When I wrote my first version of Haunted, my editor rejected it because she said that I was missing from the story. I knew what she meant. I had written a technically workable tale, but it didn’t have a heart. Mostly because I was trying to shield myself from being truly involved with my characters, which, if you’re writing fiction, is ridiculous. But many times, if you’re writing fiction, being involved with your characters fricking hurts. I was ducking the pain of that. (Coward.) And she called me on it.
So I rewrote the book, put my heart back into it, and she approved the final version. Then she told me to submit it to the New York houses. But that’s a different story.
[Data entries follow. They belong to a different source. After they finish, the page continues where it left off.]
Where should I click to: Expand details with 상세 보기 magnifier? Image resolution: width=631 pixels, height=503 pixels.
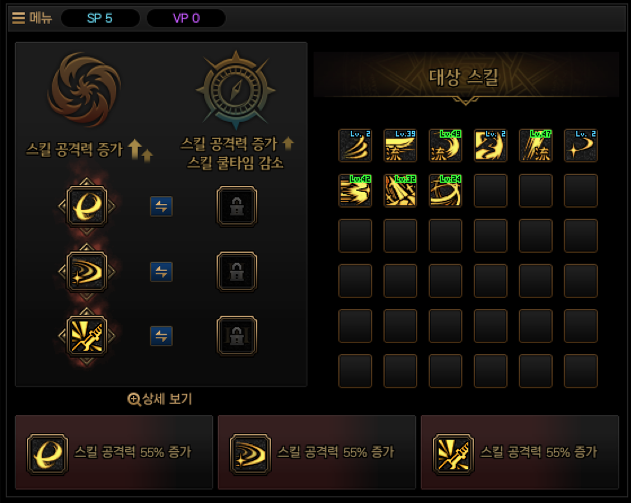[x=160, y=399]
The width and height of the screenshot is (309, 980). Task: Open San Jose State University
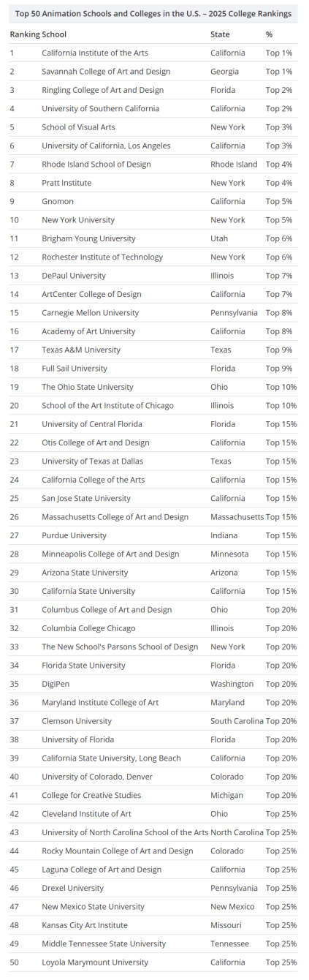pyautogui.click(x=86, y=499)
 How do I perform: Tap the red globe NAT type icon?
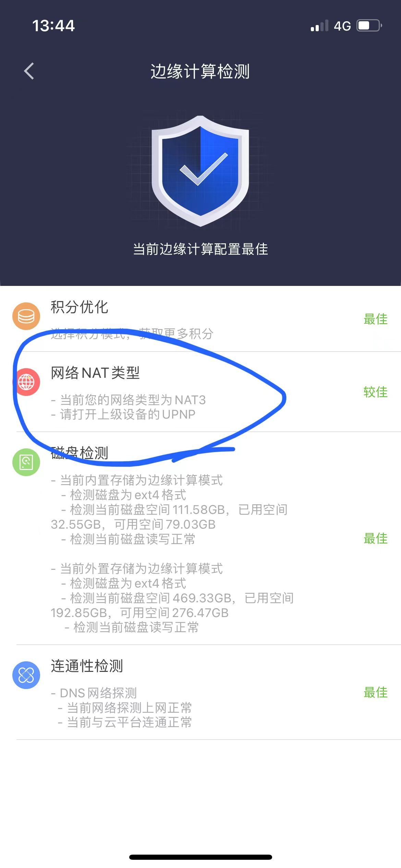(x=26, y=382)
The point is, I have no story if I don’t have the essential feelings of my characters fueling the entire book, and my shortcut for getting those essential feelings is music. I think I’ve mentioned before that everything I write has a soundtrack. It may be just one song. It may be an entire playlist. But my characters, the plot, certain scenes, entire stories, are anchored in music, because when I hear that particular song or theme, it takes me right into the universe of the book. It’s actually kind of a magical thing, but then I think music is a high form of magic.
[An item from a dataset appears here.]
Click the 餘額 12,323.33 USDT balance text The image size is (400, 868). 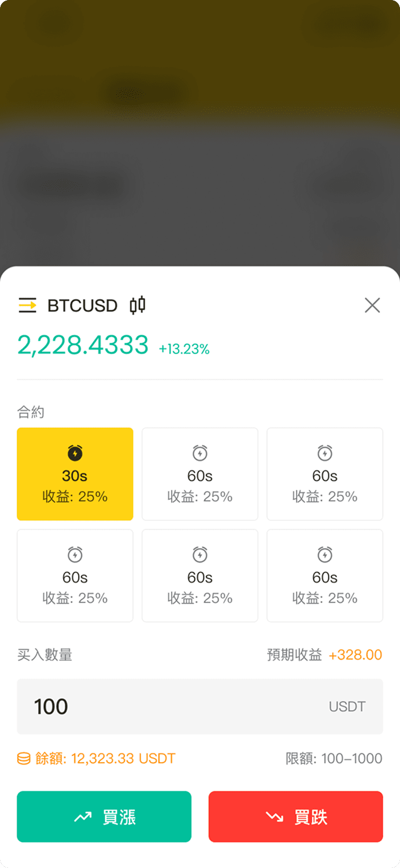tap(105, 759)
I have also discovered that I can time-travel with music. Some songs can bring back particular people, conversations, settings, and experiences like nothing else. Mentally, I can usually remember things from my past fairly well. But if you play certain songs for me, then whoa. I’m gone. And I mean gone. There are times I can remember an instance when I was listening to that song, and I can tell you who I was with, what I was wearing, where we were, how old I was—any number of details. Some of the things that come back to me are so vivid, so strong, that I can’t help feeling that if I tried hard enough, I could step back twenty or more years.
But back to writing…
Michael Penfield has a theme song. Cassie and Michael have a theme song. Jake Holdridge and Philip Corts have a whole slew of them and sometimes when one of those songs comes on the radio, I think that I really owe them at least one more story. My editor told me that and I think she’s probably right. Just waiting for right adventure for them.
As for Cassie and Michael, well, I’m still working on book seven! I’ve been listening to music and playing with scenarios, and I hope that when this one comes out, it will break everyone’s heart just a little, the way it’s currently breaking mine. Because if I can do that, then I have properly used my story’s vehicle to convey exactly what essential feelings the music was conveying to me.